Laparoscopic approach to appendectomy reduces the incidence of short- and long-term post-operative bowel obstruction: systematic review and pooled analysis

Affiliations
Meta-Analysis

Laparoscopic approach to appendectomy reduces the incidence of short- and long-term post-operative bowel obstruction: systematic review and pooled analysis

Sheraz R Markar et al. J Gastrointest Surg. 2014 Sep.

Abstract

Background: The aim of this meta-analysis was to determine the effect of laparoscopic appendectomy (LA) compared to open appendectomy (OA) on short-term and long-term post-operative bowel obstruction.

Methods: Medline, Embase, trial registries, conference proceedings and reference lists were searched. Subset analysis was performed for paediatric patients, patients who presented with perforated appendicitis and studies with long-term follow-up and surveillance for bowel obstruction and with surgery for bowel obstruction.

Results: Overall, 29 studies comprising 159,729 patients (60,875 LA versus 98,854 OA) were included. LA was associated with a significant reduction in the incidence of post-operative bowel obstruction in the general population (pooled odds ratio (POR) = 0.43 [95 %C.I. 0.3-0.63]). Subset analysis demonstrated that LA significantly reduced the incidence of post-operative bowel obstruction in paediatric patients (POR = 0.48 [95 %C.I. 0.3-0.78]) and patients with perforated appendicitis (POR = 0.44 [95 %C.I. 0.26-0.74]). Furthermore, LA was associated with a significantly reduced incidence of long-term bowel obstruction (POR = 0.33 [95 %C.I. 0.19-0.56]) and bowel obstruction requiring surgery (POR = 0.31 [95 %C.I. 0.2-0.48]).

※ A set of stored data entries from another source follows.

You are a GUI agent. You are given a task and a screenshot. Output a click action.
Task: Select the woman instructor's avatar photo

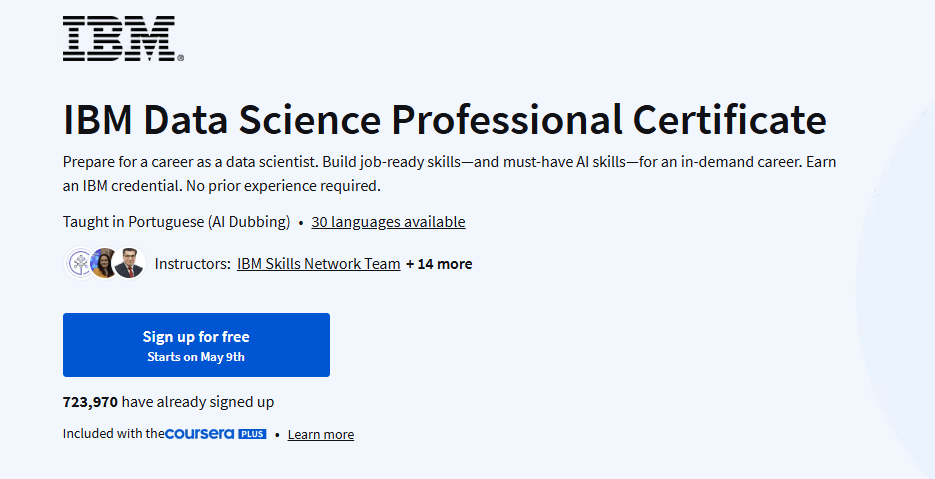coord(104,263)
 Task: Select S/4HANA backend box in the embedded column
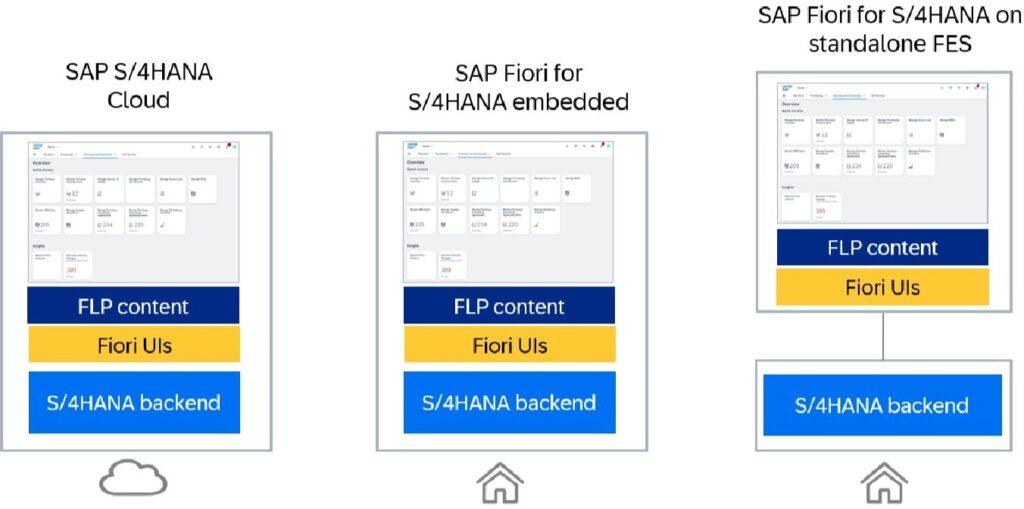(x=509, y=403)
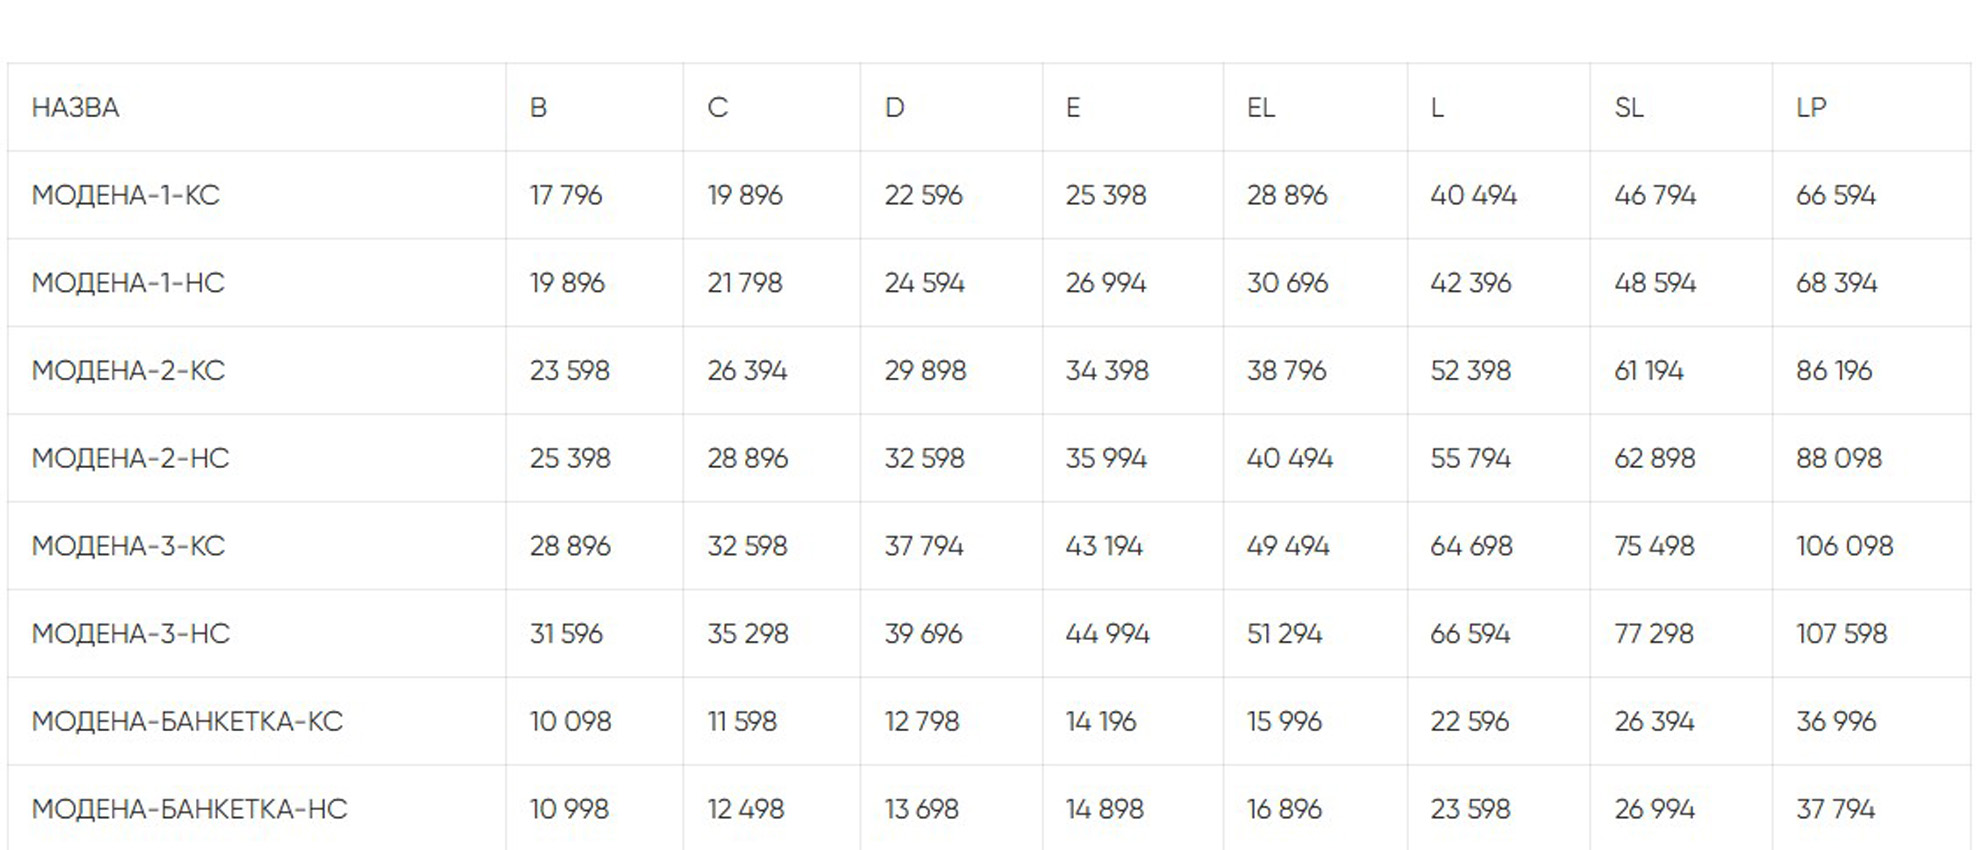Select the SL column header
Screen dimensions: 1976x850
click(x=1628, y=108)
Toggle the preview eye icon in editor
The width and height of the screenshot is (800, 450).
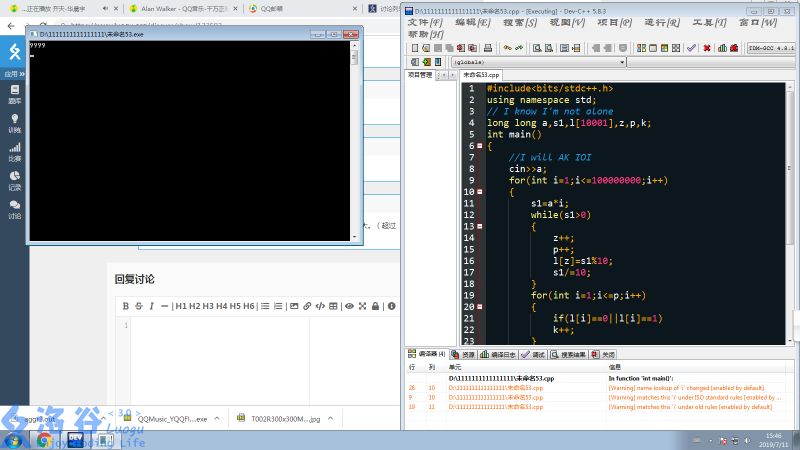pos(350,306)
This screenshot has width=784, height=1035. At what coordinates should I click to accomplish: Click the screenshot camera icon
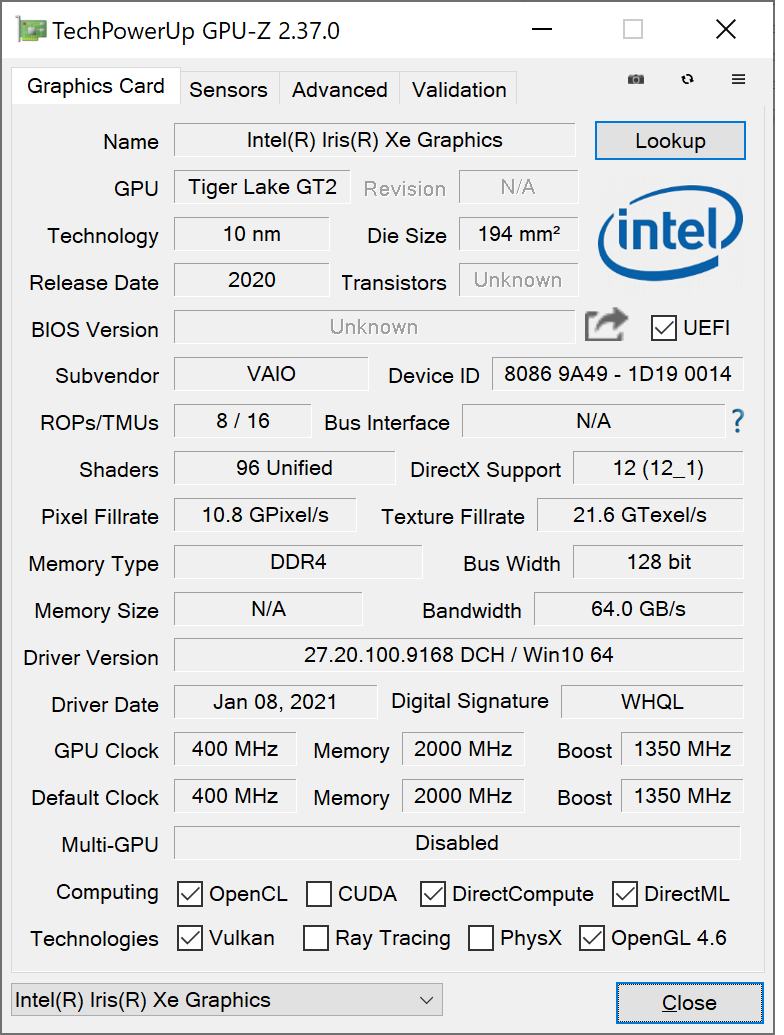(x=636, y=79)
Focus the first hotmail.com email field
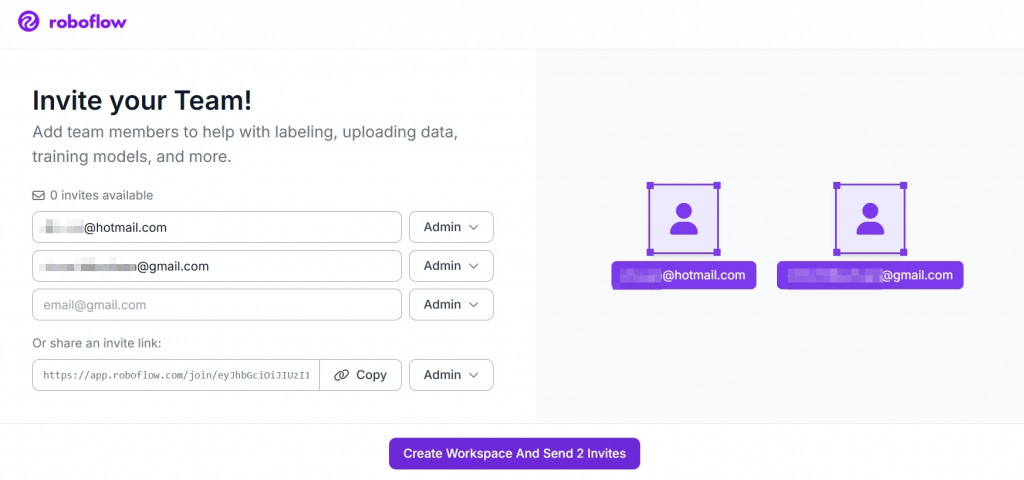Viewport: 1024px width, 480px height. pos(217,227)
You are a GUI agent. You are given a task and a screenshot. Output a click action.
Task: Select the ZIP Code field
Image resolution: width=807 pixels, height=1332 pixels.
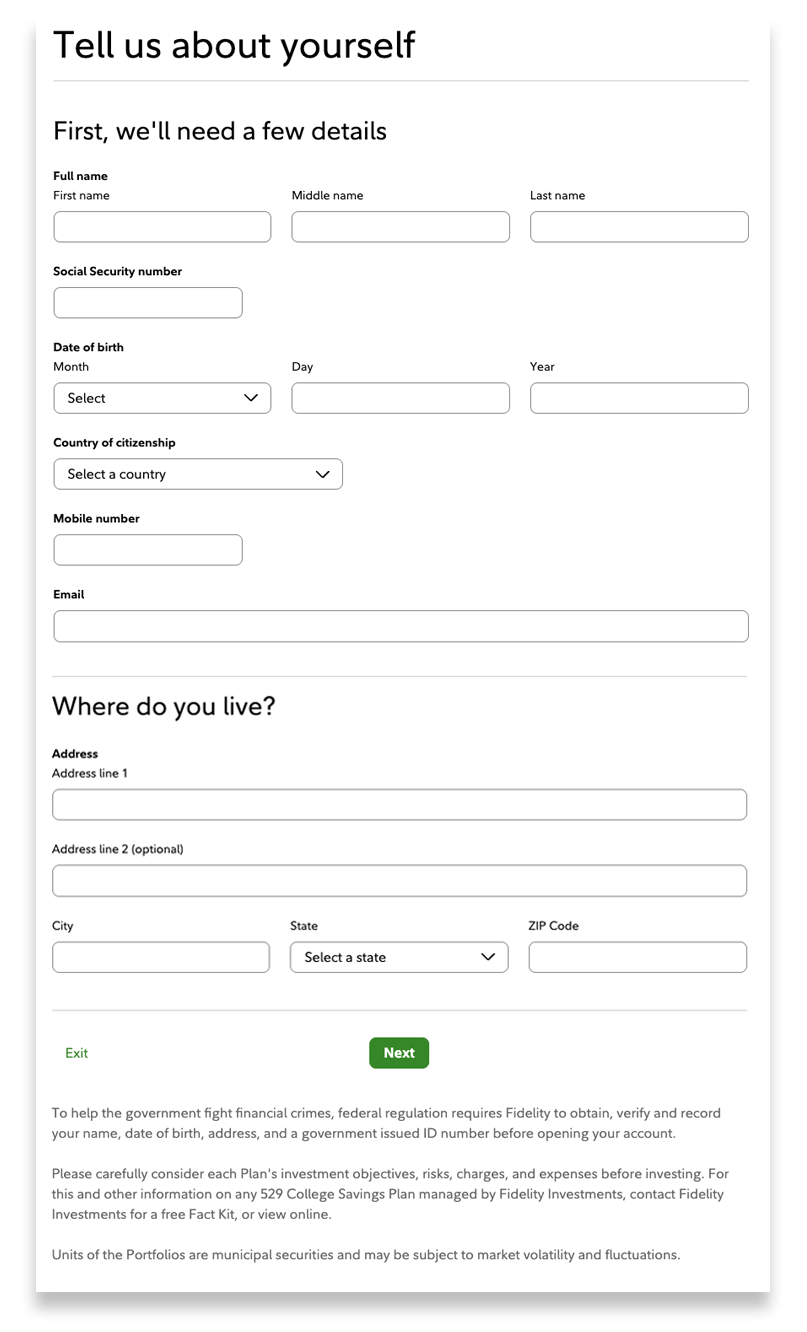click(636, 957)
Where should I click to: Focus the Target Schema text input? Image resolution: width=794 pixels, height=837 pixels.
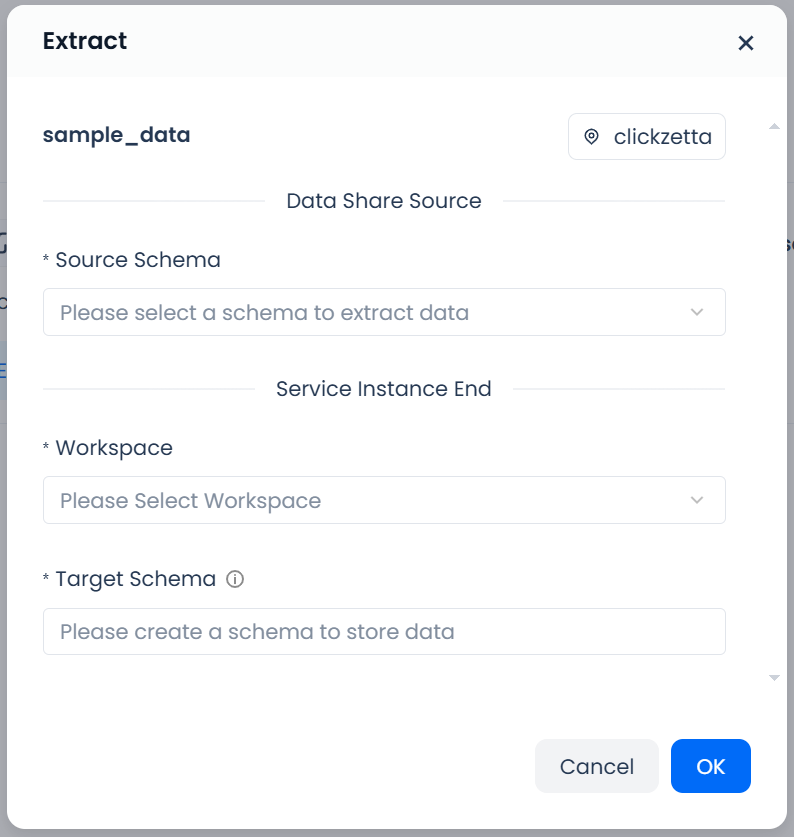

Discussions: This present meta-analysis provides evidence to clearly demonstrate the benefits of a laparoscopic approach to appendectomy as reflected by a reduction in short- and long-term adhesive bowel obstruction. Important future areas for assessment include the influence of surgical approach on long-term quality of life following appendectomy.